[Screenshot grounding data]
━━━━━━

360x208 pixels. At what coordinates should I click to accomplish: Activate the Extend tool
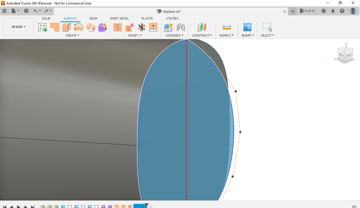[x=153, y=27]
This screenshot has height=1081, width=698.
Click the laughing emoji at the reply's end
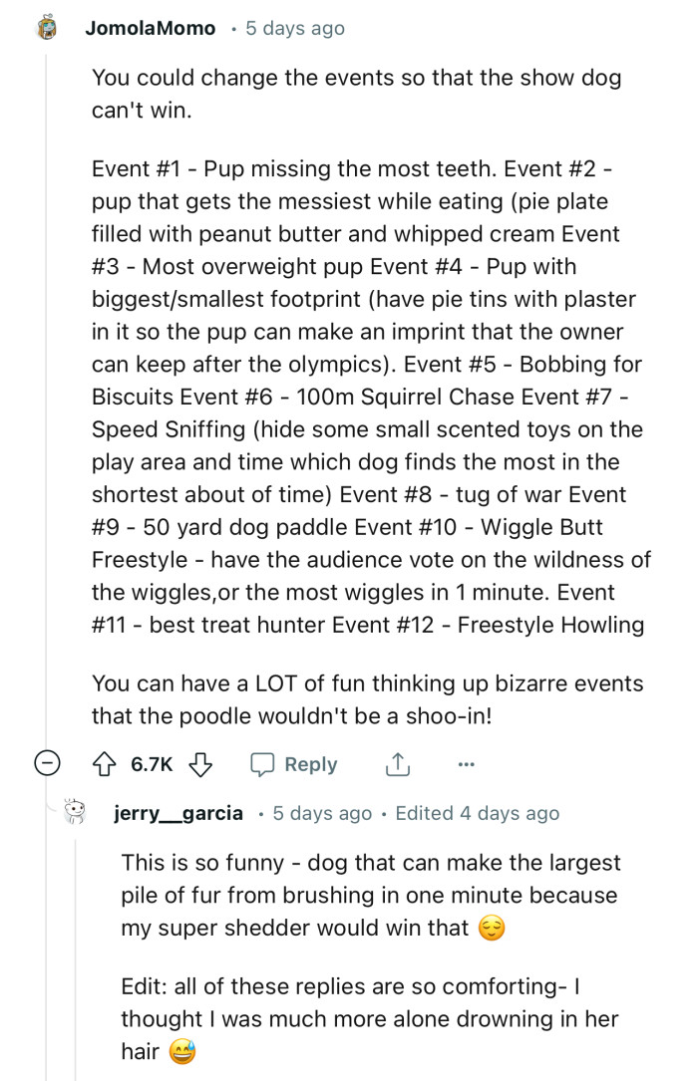pos(179,1051)
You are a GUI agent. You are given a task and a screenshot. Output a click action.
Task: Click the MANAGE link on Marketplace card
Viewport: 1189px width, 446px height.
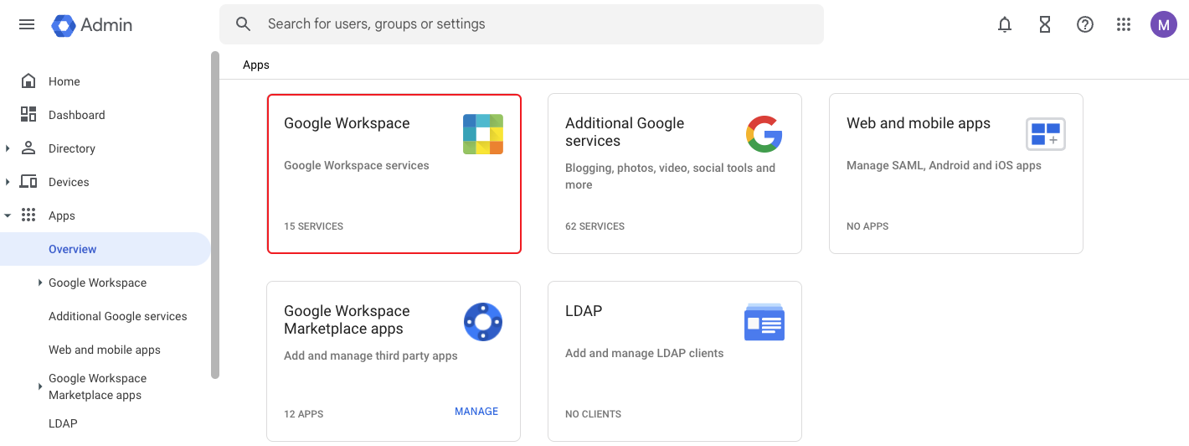(476, 412)
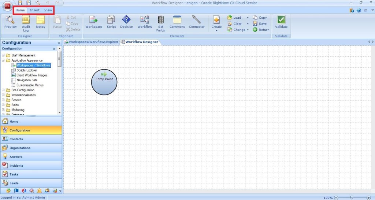This screenshot has width=375, height=200.
Task: Click the Comment element icon
Action: coord(177,20)
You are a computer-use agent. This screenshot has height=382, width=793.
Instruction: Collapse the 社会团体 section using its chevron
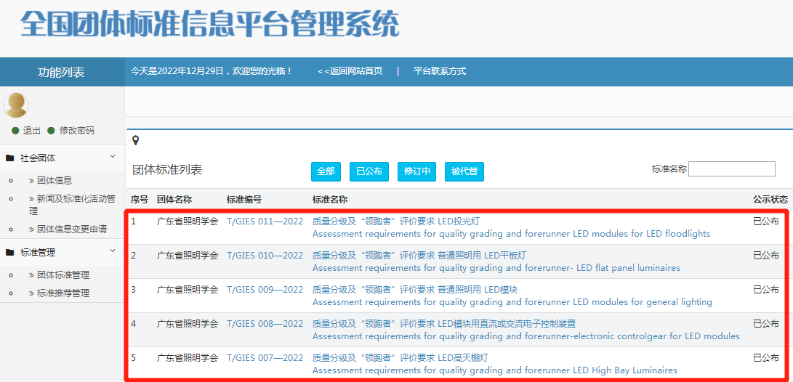pos(113,157)
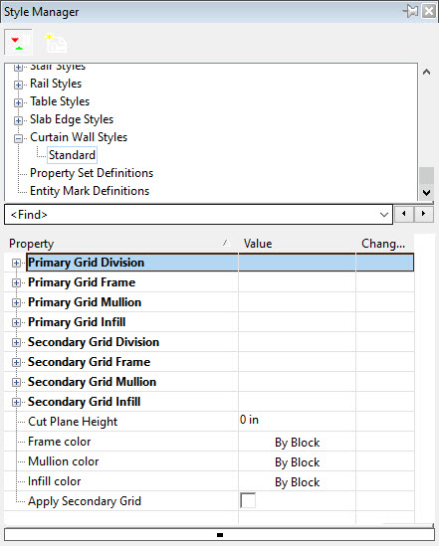Screen dimensions: 439x546
Task: Close the Style Manager panel
Action: tap(429, 11)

━━━━━━

> _EXERCISE BRIEF_
No pictures belong in the copy. Retype exactly, and only, the lines from the line containing "This screenshot has height=1081, width=698." through the last line of the data, both included.

> _TASK SOLUTION_
This screenshot has height=1081, width=698.
Click the laughing emoji at the reply's end
pos(179,1051)
You are a GUI agent. You are given a task and a screenshot. Output a click action.
Task: Click the MANAGE link on Marketplace card
Viewport: 1189px width, 446px height.
(476, 412)
This screenshot has width=375, height=200.
Task: Click the Comment element icon
Action: coord(177,20)
You are a computer-use agent. This screenshot has height=382, width=793.
Instruction: Collapse the 社会团体 section using its chevron
pos(113,157)
Screen dimensions: 439x546
Task: Close the Style Manager panel
Action: tap(429, 11)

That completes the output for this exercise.